Pustovoitenko’s administration dispatched an army of auditors and inspectors to Dnipropetrovsk, Lazarenko’s and Tymoshenko’s stronghold. This hamstrung YES‘s activities. Observers said the new government was using the same tactics against Lazarenko that he had used against his own political opponents in the past.

The government accused YES of monopolizing the gas market and "barterizing" the economy. At the end of September 1997, the State Anti-Monopoly Committee brought several charges of dumping against YES before the General Prosecutor’s office. In late November, the Prosecutor General asked parliament to lift Tymoshenko’s parliamentary immunity and to allow criminal charges to be filed against her. Tymoshenko was accused of attempting to smuggle $26,000 from Ukraine to Moscow in 1995. When Lazarenko came to her defense, the Prosecutor General launched criminal proceedings against Lazarenko himself, accusing him of embezzling 5 million hryvnyas ($2.7 million) from state coffers to restore his dacha outside Kyiv. And on January 15 this year, the Prosecutor General’s press service reported that it would launch criminal proceedings against Lazarenko. Like Tymoshenko, however, Lazarenko enjoys parliamentary immunity, and there is so far no sign that parliament is likely to lift it.

Tymoshenko and Lazarenko have used the media they control to counter-attack and wage a smear campaign against the government in general and President Kuchma in particular. Tymoshenko has called for early presidential elections, to be held not in 1999, as scheduled, but in the fall of 1998. The Ukrainian press calls this "the war of compromising information (kompromat)."
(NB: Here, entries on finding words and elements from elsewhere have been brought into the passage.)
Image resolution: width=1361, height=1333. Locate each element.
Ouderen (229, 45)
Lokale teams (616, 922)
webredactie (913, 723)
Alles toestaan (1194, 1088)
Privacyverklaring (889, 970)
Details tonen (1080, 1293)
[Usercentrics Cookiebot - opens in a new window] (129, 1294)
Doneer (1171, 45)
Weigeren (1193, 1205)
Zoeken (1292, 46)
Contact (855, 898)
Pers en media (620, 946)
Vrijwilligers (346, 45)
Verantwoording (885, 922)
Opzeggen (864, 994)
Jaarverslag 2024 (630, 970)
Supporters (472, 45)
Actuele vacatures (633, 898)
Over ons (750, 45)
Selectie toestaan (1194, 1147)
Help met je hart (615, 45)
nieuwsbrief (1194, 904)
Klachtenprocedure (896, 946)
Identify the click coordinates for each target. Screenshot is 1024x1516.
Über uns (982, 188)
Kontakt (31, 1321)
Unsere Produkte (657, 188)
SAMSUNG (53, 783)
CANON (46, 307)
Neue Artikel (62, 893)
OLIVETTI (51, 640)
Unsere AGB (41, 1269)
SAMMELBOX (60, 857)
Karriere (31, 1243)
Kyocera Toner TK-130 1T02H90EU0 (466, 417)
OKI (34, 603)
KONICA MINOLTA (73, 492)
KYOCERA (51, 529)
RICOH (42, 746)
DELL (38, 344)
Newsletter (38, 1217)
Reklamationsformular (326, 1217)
Lazarenko and Tymoshenko have a lot at stake. If they lose in this year’s parliamentary elections, they may lose everything, including their personal freedom. The latest opinion polls show Hromada lagging behind the Communists, the bloc of Socialists and Agrarians, the right-wing Rukh, and the pro-presidential People’s Democratic Party (NDP). But while Hromada currently commands only four percent in the polls, is far ahead of the twenty-plus other parties. That should allow Hromada to pass the four percent threshold that, according to Ukraine’s new electoral law, a party or block must overcome in order to win representation in the legislature. Whether that will be enough to permit Tymoshenko to become emerge from the shadows as Ukraine’s first woman prime minister is another matter.

NOTES:

1. Halytski kontrakty, No. 49, 1997

2. Wall Street Journal, April 4, 1997

Oleg Varfolomeyev works for an English-language business weekly in Kyiv.